Abstract: Alzheimer's disease is quite possibly the most deadly progressive neurodegenerative disease that weakens memory and psychological judgment. It is crucial to identify the early signs ... of the disease to aid the timely and effective treatment of the patient. A deep-learning framework is proposed which uses Convolution Neural Networks to build a combination of segmentation and classification methods. The architecture consists of a two-way training pipeline. The first path segments 2D MR image samples into Cerebrospinal Fluid, Gray Matter, White Matter (CSF, GM, WM), and is trained using the MRBrain18 and MRBrain13 dataset.

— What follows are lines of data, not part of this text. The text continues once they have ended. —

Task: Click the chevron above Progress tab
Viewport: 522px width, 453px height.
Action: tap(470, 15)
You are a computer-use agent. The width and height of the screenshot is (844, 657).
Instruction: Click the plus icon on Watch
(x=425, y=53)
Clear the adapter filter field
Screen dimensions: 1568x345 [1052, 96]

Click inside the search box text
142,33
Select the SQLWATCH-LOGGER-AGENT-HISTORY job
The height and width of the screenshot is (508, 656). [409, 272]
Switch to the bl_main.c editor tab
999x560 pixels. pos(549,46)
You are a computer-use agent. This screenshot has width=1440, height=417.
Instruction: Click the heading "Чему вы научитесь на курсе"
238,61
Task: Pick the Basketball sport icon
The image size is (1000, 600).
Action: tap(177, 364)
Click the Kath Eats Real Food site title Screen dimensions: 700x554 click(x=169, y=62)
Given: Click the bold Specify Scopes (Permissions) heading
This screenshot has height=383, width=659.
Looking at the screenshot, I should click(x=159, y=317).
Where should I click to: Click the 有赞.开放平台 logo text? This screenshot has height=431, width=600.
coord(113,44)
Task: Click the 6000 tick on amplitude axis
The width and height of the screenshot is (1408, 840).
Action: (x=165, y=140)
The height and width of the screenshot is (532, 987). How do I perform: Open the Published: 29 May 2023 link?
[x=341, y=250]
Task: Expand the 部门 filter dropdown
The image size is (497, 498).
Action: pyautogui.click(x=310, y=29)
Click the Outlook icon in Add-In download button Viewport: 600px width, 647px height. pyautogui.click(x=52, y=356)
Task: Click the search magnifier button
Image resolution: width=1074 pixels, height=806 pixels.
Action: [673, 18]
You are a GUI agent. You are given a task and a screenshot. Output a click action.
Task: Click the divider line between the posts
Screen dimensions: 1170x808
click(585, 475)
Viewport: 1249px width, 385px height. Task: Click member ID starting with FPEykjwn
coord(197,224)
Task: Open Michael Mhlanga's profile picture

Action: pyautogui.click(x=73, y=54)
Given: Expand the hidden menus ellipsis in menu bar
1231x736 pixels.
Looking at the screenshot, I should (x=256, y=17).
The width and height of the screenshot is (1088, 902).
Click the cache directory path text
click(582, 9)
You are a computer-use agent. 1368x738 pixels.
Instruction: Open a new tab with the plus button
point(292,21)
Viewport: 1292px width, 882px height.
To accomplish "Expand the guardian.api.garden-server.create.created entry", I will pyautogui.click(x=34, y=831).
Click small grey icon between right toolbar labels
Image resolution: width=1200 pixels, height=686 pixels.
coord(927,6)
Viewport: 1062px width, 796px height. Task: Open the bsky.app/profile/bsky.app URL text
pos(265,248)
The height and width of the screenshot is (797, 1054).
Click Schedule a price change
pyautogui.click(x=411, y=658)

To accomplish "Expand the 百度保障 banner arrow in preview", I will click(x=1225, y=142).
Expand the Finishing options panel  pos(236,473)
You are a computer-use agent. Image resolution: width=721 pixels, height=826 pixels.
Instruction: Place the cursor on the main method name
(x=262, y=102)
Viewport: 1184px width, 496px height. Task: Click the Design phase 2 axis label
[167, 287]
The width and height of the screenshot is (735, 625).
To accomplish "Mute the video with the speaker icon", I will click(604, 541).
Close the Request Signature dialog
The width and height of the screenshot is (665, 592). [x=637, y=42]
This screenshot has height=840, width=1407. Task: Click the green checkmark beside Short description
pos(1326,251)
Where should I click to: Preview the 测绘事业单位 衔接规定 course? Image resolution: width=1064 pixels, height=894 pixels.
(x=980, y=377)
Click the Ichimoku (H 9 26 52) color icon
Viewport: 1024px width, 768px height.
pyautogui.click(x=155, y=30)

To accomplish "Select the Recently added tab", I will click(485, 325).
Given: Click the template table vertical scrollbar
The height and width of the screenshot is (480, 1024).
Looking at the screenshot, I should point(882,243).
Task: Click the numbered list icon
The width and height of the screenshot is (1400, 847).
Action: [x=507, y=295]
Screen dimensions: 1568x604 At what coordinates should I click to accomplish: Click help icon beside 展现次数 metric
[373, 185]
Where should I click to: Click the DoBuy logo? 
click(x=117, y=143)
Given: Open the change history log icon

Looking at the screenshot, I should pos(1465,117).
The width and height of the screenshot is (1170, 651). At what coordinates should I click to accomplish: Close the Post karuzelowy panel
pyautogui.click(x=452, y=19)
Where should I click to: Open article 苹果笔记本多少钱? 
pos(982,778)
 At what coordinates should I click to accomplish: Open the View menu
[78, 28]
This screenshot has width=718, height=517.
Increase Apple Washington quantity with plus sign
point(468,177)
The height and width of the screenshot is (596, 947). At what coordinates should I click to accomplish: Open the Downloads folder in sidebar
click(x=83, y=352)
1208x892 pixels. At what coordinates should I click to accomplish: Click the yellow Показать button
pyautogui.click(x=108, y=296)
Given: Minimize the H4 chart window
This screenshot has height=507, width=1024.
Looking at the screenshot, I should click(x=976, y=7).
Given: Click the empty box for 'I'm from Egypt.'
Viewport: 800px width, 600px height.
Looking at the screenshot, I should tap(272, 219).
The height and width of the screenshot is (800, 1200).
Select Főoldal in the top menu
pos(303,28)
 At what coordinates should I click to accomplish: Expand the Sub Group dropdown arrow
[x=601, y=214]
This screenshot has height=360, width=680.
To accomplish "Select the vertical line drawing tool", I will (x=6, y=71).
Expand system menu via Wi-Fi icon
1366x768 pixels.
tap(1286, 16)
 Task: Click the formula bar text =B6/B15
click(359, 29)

The second path performs classification on the first path’s segmentation output using 3D convolutions and classifies the input data into three classes - Cognitively Normal, Mild Cognitive Impairment, and Alzheimer’s Disease (CN, MCI, AD). It is trained using the Alzheimer’s Disease Neuroimaging Initiative (ADNI) dataset. The proposed model achieves a promising performance on the multi-class classification (CN vs. MCI vs. AD) of Alzheimer’s Disease, yielding 89.2\% accuracy. An accuracy of 84.3\% is obtained when tested on a private curated dataset which exhibits the model's generalizability. The automated pipeline is built for an effective, rapid, and non-invasive assessment of AD, and hopefully, it helps ease the burden on physicians.